[Problem description] Please reproduce each of the entries below exactly as they appear.
───── Available records ─────
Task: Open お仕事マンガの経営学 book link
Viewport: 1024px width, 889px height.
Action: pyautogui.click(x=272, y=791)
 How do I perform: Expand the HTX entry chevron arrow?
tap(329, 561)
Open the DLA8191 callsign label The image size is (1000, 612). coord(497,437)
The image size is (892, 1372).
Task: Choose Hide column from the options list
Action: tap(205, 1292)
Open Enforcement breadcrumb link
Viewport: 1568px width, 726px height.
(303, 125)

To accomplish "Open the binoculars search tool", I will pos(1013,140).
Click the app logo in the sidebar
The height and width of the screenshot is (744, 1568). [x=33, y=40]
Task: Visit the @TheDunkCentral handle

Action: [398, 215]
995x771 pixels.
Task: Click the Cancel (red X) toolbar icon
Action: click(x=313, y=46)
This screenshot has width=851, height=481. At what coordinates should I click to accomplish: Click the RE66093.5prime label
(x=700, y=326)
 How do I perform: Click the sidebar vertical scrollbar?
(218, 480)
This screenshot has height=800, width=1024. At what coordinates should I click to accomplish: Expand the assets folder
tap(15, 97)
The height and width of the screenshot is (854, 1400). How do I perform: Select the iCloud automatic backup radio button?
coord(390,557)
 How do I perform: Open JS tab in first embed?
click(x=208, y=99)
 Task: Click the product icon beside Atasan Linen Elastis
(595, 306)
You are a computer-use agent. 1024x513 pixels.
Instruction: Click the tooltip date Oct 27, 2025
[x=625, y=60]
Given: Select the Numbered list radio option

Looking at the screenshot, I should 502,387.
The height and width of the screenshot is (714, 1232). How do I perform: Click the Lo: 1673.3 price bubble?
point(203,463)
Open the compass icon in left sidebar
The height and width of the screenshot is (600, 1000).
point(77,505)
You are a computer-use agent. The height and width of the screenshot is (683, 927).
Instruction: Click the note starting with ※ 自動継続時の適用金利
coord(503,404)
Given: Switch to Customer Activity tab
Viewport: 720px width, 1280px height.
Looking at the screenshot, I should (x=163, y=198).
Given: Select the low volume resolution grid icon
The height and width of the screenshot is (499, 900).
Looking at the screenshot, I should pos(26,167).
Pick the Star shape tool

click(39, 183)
─────
[Worked solution]
Task: Open お仕事マンガの経営学 book link
Viewport: 1024px width, 889px height.
Action: pyautogui.click(x=272, y=791)
 How do I perform: Expand the HTX entry chevron arrow?
tap(329, 561)
Open the DLA8191 callsign label The image size is (1000, 612). coord(497,437)
The image size is (892, 1372).
Task: Choose Hide column from the options list
Action: tap(205, 1292)
Open Enforcement breadcrumb link
Viewport: 1568px width, 726px height.
(303, 125)

To accomplish "Open the binoculars search tool", I will pos(1013,140).
Click the app logo in the sidebar
The height and width of the screenshot is (744, 1568). [x=33, y=40]
Task: Visit the @TheDunkCentral handle

Action: [398, 215]
995x771 pixels.
Task: Click the Cancel (red X) toolbar icon
Action: click(x=313, y=46)
This screenshot has width=851, height=481. At what coordinates should I click to accomplish: Click the RE66093.5prime label
(x=700, y=326)
 How do I perform: Click the sidebar vertical scrollbar?
(218, 480)
This screenshot has height=800, width=1024. At what coordinates should I click to accomplish: Expand the assets folder
tap(15, 97)
The height and width of the screenshot is (854, 1400). How do I perform: Select the iCloud automatic backup radio button?
coord(390,557)
 How do I perform: Open JS tab in first embed?
click(x=208, y=99)
 Task: Click the product icon beside Atasan Linen Elastis
(595, 306)
You are a computer-use agent. 1024x513 pixels.
Instruction: Click the tooltip date Oct 27, 2025
[x=625, y=60]
Given: Select the Numbered list radio option

Looking at the screenshot, I should 502,387.
The height and width of the screenshot is (714, 1232). How do I perform: Click the Lo: 1673.3 price bubble?
point(203,463)
Open the compass icon in left sidebar
The height and width of the screenshot is (600, 1000).
point(77,505)
You are a computer-use agent. The height and width of the screenshot is (683, 927).
Instruction: Click the note starting with ※ 自動継続時の適用金利
coord(503,404)
Given: Switch to Customer Activity tab
Viewport: 720px width, 1280px height.
Looking at the screenshot, I should (x=163, y=198).
Given: Select the low volume resolution grid icon
The height and width of the screenshot is (499, 900).
Looking at the screenshot, I should pos(26,167).
Pick the Star shape tool

click(39, 183)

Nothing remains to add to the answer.